The barrier posed by current
reference tools on translation and interpretation will, nevertheless, be
overcome in a short time, especially with the advent of two new tools that will
revolutionize not just translation, but all other aspects of our lives, if not
directly by being quickly assimilated, at least indirectly by sparking
innovative competition for a market in the kinds of tools these new products
may implement. One of these tools is Google Glass, a hardware consisting of a
head-mounted monitor. The other tool is the main product from the company
Dragon NaturallySpeaking, a dictation writing software, and its variations (for
different OS for mobile, tablet or computer).

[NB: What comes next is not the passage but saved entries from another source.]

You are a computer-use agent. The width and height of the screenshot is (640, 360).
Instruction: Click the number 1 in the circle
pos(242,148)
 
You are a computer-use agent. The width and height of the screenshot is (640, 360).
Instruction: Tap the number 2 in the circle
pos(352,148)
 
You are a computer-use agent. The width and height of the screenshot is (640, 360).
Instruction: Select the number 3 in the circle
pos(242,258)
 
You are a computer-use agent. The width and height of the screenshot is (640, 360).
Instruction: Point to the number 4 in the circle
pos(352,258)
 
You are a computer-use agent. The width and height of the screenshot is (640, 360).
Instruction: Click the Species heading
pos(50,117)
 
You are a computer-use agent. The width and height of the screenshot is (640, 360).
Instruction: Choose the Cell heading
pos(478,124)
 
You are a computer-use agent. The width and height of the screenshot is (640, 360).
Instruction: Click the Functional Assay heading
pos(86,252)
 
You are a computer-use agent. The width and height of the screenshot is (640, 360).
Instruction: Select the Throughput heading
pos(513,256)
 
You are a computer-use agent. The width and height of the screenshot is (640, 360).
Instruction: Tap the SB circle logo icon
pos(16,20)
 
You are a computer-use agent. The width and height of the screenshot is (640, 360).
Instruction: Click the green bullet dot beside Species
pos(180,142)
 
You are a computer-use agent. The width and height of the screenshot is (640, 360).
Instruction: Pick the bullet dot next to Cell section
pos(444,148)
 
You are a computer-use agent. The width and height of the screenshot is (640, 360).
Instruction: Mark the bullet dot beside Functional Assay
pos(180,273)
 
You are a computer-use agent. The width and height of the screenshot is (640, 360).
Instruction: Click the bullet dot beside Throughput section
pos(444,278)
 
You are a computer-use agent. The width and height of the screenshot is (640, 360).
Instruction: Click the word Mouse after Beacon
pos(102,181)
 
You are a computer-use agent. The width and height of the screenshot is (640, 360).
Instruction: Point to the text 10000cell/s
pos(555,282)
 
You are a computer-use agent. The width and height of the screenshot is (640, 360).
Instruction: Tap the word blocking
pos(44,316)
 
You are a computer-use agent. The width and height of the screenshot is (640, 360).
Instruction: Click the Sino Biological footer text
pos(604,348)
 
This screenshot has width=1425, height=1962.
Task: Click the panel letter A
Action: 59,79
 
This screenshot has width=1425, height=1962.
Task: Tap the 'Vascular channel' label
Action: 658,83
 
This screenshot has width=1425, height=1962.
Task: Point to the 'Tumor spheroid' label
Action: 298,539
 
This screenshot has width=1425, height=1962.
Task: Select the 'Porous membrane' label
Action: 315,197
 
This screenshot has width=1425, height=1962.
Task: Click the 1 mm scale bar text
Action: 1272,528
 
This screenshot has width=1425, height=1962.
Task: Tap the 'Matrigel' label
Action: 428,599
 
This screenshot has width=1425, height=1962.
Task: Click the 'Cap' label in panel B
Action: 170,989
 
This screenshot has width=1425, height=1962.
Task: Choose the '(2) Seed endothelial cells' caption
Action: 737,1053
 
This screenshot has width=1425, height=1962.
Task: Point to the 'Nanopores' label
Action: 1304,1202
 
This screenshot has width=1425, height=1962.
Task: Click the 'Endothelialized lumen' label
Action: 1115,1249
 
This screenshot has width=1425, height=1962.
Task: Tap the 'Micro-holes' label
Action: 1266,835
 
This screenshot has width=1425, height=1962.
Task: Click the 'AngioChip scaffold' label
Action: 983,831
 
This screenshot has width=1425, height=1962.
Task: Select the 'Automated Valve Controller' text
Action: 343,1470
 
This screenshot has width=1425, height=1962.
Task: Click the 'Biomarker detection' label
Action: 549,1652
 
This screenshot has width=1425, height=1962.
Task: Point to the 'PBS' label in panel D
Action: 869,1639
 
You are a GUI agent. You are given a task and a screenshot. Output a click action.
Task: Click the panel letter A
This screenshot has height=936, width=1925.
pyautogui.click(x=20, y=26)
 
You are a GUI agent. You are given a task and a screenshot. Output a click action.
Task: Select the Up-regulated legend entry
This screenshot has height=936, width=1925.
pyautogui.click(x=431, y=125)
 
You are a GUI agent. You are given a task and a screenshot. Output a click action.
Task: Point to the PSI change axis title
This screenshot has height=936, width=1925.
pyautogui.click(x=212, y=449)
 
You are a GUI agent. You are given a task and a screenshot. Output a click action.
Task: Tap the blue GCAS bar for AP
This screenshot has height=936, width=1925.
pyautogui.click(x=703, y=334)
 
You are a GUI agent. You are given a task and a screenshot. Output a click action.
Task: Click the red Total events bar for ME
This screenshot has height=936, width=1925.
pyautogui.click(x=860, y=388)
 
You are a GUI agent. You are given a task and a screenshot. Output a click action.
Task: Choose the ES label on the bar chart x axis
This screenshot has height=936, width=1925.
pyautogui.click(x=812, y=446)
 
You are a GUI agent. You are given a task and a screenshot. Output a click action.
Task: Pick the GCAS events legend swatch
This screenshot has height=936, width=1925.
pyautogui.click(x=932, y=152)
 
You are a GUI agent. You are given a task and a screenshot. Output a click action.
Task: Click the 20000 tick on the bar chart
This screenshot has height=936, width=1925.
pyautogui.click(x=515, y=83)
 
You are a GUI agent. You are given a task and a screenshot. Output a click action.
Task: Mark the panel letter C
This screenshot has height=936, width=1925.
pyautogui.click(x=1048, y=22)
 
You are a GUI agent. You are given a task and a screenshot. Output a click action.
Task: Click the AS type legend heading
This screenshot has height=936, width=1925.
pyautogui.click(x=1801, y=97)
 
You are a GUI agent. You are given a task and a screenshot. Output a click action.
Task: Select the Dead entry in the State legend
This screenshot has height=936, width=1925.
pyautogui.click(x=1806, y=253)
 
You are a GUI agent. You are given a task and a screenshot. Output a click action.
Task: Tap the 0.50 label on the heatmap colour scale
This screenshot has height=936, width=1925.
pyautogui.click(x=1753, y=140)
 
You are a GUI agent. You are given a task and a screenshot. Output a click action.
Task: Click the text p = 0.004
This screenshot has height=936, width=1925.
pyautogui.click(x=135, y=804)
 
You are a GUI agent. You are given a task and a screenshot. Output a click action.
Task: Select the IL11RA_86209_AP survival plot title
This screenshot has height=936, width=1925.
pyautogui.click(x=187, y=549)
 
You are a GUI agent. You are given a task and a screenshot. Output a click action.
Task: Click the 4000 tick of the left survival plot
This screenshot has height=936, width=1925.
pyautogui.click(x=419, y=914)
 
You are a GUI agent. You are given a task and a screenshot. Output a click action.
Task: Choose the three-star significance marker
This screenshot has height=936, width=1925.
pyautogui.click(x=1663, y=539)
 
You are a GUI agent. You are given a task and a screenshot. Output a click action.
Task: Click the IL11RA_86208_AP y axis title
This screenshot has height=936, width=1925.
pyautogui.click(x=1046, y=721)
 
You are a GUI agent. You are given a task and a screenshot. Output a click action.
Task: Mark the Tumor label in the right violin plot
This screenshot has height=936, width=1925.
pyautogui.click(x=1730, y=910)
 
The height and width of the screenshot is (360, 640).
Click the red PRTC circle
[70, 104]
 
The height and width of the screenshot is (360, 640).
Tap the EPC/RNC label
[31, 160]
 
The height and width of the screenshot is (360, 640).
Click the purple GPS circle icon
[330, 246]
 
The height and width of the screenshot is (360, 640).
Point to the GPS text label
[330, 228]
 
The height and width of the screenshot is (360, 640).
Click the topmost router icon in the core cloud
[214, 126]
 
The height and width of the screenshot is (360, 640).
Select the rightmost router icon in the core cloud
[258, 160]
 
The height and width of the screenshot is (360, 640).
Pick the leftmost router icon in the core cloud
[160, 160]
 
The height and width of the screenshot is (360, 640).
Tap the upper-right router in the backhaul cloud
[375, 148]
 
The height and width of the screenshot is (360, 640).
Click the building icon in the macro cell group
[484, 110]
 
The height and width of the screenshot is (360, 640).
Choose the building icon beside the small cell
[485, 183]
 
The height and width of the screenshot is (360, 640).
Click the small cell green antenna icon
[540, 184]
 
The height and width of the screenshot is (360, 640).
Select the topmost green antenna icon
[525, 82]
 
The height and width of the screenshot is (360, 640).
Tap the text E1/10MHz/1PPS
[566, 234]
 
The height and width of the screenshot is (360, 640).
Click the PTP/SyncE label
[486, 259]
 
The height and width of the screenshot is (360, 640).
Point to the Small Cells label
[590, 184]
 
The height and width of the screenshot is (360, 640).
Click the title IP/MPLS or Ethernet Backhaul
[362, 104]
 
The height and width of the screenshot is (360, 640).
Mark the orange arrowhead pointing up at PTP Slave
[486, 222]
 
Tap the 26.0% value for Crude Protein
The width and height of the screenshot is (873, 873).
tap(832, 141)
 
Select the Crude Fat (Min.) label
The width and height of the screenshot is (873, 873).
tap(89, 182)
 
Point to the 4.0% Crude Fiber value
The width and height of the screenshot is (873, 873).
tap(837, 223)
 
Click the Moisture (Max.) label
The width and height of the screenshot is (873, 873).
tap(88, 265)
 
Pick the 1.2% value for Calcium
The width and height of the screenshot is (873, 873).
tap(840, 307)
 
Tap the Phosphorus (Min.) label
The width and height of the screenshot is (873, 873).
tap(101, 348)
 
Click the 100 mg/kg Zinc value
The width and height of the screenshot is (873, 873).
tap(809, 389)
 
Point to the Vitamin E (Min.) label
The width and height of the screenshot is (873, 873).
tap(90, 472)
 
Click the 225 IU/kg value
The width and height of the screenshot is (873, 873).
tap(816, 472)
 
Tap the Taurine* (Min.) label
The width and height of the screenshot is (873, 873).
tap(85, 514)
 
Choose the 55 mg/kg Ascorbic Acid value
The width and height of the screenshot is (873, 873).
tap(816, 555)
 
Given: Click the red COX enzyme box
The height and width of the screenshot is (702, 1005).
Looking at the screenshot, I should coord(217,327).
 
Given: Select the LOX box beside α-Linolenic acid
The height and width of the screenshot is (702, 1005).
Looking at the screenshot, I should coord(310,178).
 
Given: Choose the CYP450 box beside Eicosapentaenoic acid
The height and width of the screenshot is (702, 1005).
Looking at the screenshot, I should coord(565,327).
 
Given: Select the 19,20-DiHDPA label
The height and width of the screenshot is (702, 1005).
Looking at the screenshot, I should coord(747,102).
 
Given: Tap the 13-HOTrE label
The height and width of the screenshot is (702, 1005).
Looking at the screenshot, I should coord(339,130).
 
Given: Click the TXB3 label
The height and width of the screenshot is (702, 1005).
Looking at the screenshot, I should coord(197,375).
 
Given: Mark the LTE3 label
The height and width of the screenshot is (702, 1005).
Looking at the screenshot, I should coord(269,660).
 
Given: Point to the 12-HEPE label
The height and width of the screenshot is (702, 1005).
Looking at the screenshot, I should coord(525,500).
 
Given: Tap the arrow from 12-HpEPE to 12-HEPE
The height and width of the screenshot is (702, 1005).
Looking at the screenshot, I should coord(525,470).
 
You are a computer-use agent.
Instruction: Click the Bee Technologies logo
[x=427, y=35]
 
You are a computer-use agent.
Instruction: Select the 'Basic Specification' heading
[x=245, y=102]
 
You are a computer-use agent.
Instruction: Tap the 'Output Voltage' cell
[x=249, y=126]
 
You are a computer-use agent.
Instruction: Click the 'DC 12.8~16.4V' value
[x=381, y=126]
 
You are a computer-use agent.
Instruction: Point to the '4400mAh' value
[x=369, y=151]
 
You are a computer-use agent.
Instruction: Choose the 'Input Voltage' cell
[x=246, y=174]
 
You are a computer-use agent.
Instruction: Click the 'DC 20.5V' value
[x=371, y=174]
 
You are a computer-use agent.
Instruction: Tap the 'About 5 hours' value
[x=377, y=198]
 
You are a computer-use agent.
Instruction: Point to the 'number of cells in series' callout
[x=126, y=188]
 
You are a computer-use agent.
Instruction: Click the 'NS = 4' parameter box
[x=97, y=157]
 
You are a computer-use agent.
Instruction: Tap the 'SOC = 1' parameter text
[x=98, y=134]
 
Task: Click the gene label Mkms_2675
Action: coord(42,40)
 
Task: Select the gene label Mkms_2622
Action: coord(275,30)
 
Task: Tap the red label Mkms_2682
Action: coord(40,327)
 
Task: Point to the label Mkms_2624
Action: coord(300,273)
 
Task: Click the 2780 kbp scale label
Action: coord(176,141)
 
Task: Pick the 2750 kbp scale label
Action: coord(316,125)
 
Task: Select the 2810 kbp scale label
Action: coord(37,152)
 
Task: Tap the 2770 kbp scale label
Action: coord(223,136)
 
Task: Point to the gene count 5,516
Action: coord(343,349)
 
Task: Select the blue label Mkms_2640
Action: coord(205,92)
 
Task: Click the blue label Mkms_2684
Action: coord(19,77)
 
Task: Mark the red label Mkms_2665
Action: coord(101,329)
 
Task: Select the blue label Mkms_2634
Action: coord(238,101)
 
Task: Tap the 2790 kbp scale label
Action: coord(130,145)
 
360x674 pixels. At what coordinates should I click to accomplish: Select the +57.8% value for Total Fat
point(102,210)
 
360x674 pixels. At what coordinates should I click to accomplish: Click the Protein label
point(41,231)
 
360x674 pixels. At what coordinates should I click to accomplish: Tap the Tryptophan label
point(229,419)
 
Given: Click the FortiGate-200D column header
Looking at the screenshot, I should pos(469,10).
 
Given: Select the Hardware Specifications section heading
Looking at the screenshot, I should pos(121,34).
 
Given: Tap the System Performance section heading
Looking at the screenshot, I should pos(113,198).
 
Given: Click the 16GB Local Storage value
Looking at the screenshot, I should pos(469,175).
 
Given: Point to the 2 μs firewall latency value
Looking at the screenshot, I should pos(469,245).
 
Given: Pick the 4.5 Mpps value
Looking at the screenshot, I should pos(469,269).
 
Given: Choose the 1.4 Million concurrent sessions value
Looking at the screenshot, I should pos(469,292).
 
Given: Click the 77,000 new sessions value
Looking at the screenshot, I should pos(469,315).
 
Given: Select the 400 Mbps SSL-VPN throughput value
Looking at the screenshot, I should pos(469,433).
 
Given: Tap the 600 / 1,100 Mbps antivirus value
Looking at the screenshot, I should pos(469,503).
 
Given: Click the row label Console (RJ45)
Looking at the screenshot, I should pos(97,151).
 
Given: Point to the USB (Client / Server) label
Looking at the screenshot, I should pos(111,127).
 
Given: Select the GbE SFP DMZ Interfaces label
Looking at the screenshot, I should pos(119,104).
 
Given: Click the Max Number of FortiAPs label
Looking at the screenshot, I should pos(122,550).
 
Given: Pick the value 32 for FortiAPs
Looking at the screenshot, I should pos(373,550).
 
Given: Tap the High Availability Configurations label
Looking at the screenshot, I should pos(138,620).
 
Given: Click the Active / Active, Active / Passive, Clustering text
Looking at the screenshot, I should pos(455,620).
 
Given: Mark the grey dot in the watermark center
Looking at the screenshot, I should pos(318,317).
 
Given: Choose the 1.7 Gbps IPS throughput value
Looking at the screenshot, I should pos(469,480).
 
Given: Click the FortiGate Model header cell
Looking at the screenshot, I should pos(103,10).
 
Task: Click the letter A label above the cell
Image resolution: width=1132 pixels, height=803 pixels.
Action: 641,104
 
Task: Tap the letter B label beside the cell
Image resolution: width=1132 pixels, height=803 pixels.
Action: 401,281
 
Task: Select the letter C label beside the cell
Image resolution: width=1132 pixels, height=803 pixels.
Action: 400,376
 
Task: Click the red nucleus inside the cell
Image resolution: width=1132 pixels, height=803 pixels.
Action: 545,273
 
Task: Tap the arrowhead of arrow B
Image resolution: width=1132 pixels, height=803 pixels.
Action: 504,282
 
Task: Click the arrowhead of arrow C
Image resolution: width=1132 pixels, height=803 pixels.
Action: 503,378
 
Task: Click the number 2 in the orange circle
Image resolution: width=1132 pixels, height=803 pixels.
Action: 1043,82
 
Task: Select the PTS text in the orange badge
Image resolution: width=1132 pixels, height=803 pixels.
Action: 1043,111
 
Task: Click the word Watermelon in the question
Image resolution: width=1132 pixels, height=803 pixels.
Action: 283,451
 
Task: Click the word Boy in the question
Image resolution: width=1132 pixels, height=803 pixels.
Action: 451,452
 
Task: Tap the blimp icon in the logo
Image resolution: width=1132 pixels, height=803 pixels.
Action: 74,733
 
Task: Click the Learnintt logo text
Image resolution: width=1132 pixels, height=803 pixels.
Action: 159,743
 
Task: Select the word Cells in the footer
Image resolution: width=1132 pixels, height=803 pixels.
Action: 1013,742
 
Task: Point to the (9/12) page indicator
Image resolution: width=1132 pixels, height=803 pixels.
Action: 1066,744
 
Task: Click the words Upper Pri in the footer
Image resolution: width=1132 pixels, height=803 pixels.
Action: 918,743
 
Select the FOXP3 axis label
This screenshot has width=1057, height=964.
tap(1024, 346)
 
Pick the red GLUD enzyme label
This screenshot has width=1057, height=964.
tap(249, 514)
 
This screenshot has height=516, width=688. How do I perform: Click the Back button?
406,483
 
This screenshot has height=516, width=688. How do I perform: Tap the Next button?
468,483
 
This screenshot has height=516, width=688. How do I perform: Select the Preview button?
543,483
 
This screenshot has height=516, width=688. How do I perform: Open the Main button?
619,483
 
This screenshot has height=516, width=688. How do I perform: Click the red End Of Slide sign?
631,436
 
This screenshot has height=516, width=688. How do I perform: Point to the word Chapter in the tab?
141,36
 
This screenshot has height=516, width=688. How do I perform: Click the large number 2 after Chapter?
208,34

Both of these tools will bring us
closer to the paradigm of the cyborg, which means cybernetic organism, that is,
one in which the control regulation systems have expanded beyond the body, into
technological devices which expand the cognitive, perceptive and acting capabilities of
the human body. And at the same time they bring us closer to another paradigm,
one less anticipated, but perhaps more revolutionary: wearable computing. This
concept refers to computing devices which, instead of being carried in bags or
pockets, are worn in the same way as clothing items such as glasses, wristbands,
earrings or belts. This tendency, allowed by the unstoppable miniaturization of
chips and batteries, enables a greater mobility which in turn has an effect in
the proliferation of the phenomenon of telework, which is also called work from
a distance, or work from home.
Dragon NaturallySpeaking, which is
already being marketed, is a speech recognition software that may be used to
make dictation by converting natural human voice automatically into digital text, as well as to
convert text into synthetic voice, and to execute voice commands. All of this
promises to be a much more efficient and intuitive way of interacting with
computers and robots, but is especially an opportunity for people who work with
texts, among them, of course, translators. There are cases when the text to be
translated is simple and voluminous enough that it is worth it to invest in a
human assistant that takes a dictation, whether in person or from a digital
recording which may be sent over email. This suffices when those conditions are met only occasionally, but when the bulk of the work is of that nature, it starts to
become an attractive option to invest in the automation of the dictation
process.
Google Glass, which at the moment
of completing this manuscript is still in the development stage, will be the
first massive commercialization of a head-mounted display device for augmented
reality, that is, it allows to see more information about the surrounding
environment than is visible by the naked eye, and even consult ancillary
information without loosing visual orientation of the surroundings. That is,
through the combined use of the head-mounted display and speech recognition it
will be possible to compose text messages while crossing a street without
danger, and of course, consult reference material without losing sight of the
working text or the clients in an interpreting job.
Before I even thought I would ever
be a translator I read a lot about Artificial Intelligence and I was very eager
to be able to see Turing's test be passed by a machine. Then when I became a
translator I started to fear that moment, because I thought the day a computer
could generate natural language, translators would be left out of a job. But
now I'm a rational optimist: robots and artificial intelligence are just the last
expression of an ancient, non-stopping trend, and in fact, all of our lives
improve when they improve, even if a few of us have to find new ways to earn a
living. I know I'd like to earn a living at a café with a view to the sea, with
a Google Glass on, taking my dictation.